=== DOCUMENT ===

Several species of apes, monkeys and other primates could soon become extinct, warns a comprehensive new report released Thursday.
The study was compiled by 50 experts in 16 countries who found deforestation, commercial bushmeat hunting and illegal animal trading are the primary threats. It concludes that 25 percent of the 625 known primate species are at risk of extinction.
The report, "Primates in Peril," was a joint project of the World Conservation Union, the International Primatological Society and Conservation International.
"More and more, mankind's closest living relatives are being cornered into shrinking areas of tropical forest," said Russell Mittermeier, president of Conservation International.
A list of 25 most endangered primates accompanies the report. Of the 25, seven have been added since a similar report in 2002. All are in "biodiversity hotspots," 34 regions that cover just 2.3 percent of the Earth's land area but harbor more than half of all terrestrial plant and animal diversity.

=== WORKING DATA ===

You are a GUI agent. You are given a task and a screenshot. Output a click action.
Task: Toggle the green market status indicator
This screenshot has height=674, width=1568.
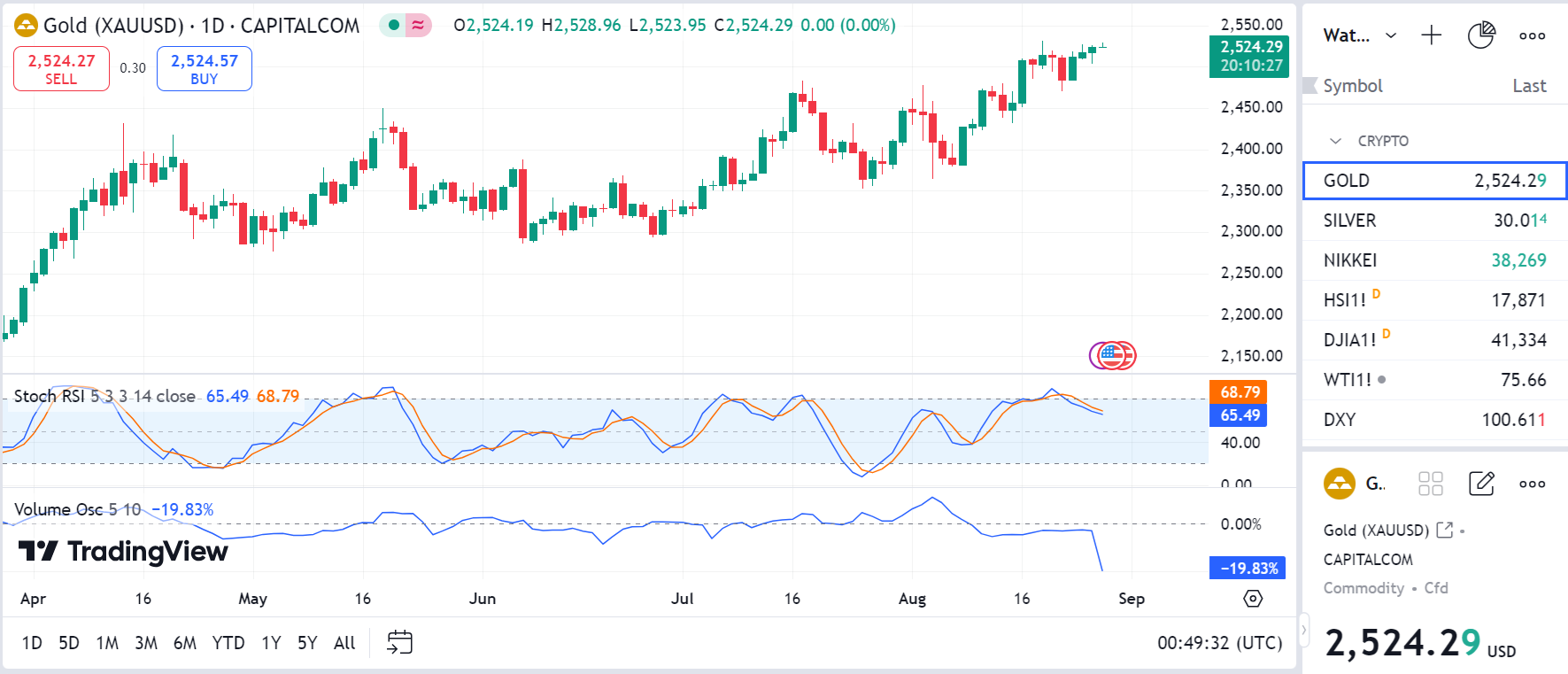[x=394, y=25]
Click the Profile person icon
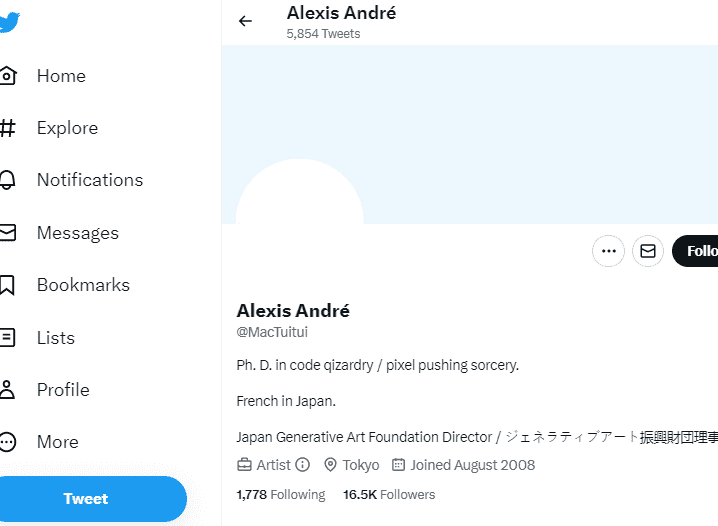The image size is (718, 526). (x=7, y=390)
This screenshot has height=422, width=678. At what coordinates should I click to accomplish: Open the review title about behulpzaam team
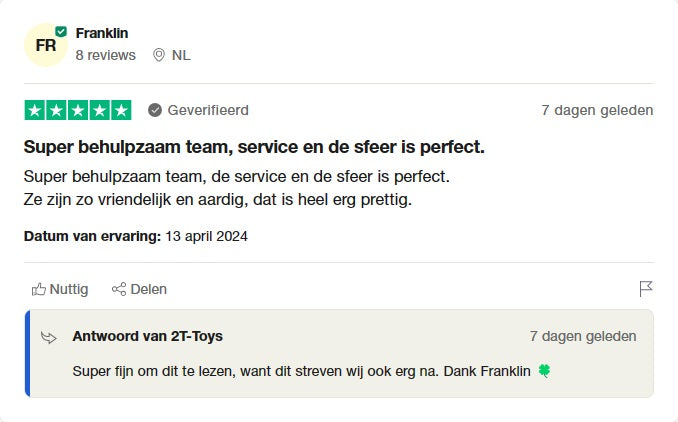tap(254, 147)
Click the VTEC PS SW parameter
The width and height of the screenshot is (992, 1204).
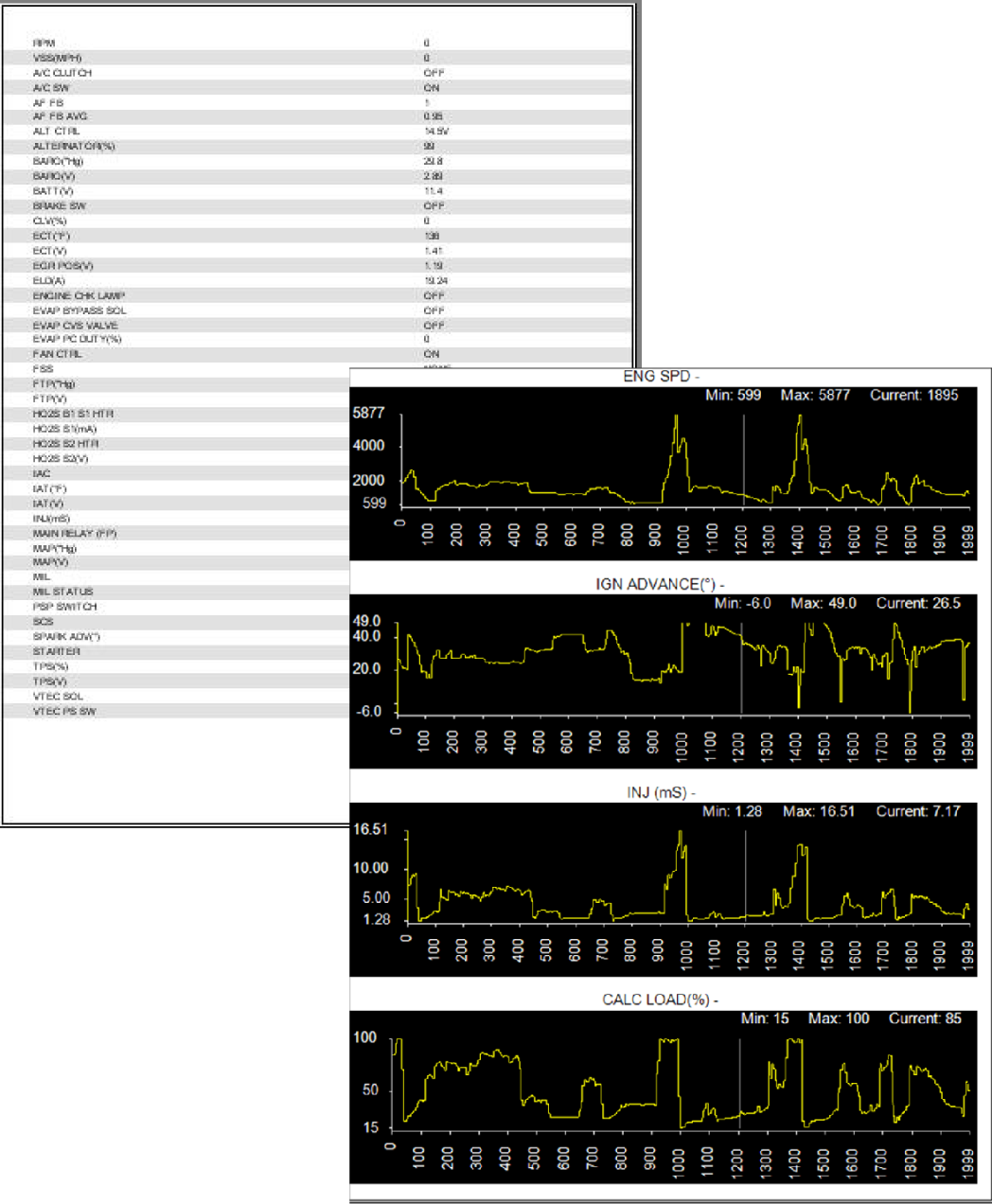(64, 711)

===

WHAT YOU WILL DO:
a – Print the article on endangered primates word for word, in full.
b – Render the lines of the records as a Markdown table with the columns n and Line, starting at the line that contains "Click the Profile person icon" and ending at the last line of the records. Include only those lines, omit blank lines, and leave the pictures out.

ANSWERS PROVIDED:
a –
Several species of apes, monkeys and other primates could soon become extinct, warns a comprehensive new report released Thursday.
The study was compiled by 50 experts in 16 countries who found deforestation, commercial bushmeat hunting and illegal animal trading are the primary threats. It concludes that 25 percent of the 625 known primate species are at risk of extinction.
The report, "Primates in Peril," was a joint project of the World Conservation Union, the International Primatological Society and Conservation International.
"More and more, mankind's closest living relatives are being cornered into shrinking areas of tropical forest," said Russell Mittermeier, president of Conservation International.
A list of 25 most endangered primates accompanies the report. Of the 25, seven have been added since a similar report in 2002. All are in "biodiversity hotspots," 34 regions that cover just 2.3 percent of the Earth's land area but harbor more than half of all terrestrial plant and animal diversity.

b –
| n | Line |
|---|---|
| 1 | Click the Profile person icon |
| 2 | The image size is (718, 526). (x=7, y=390) |
| 3 | This screenshot has height=422, width=678. At what coordinates should I click to accomplish: Open the review title about behulpzaam team |
| 4 | tap(254, 147) |
| 5 | Click the VTEC PS SW parameter |
| 6 | The width and height of the screenshot is (992, 1204). |
| 7 | (64, 711) |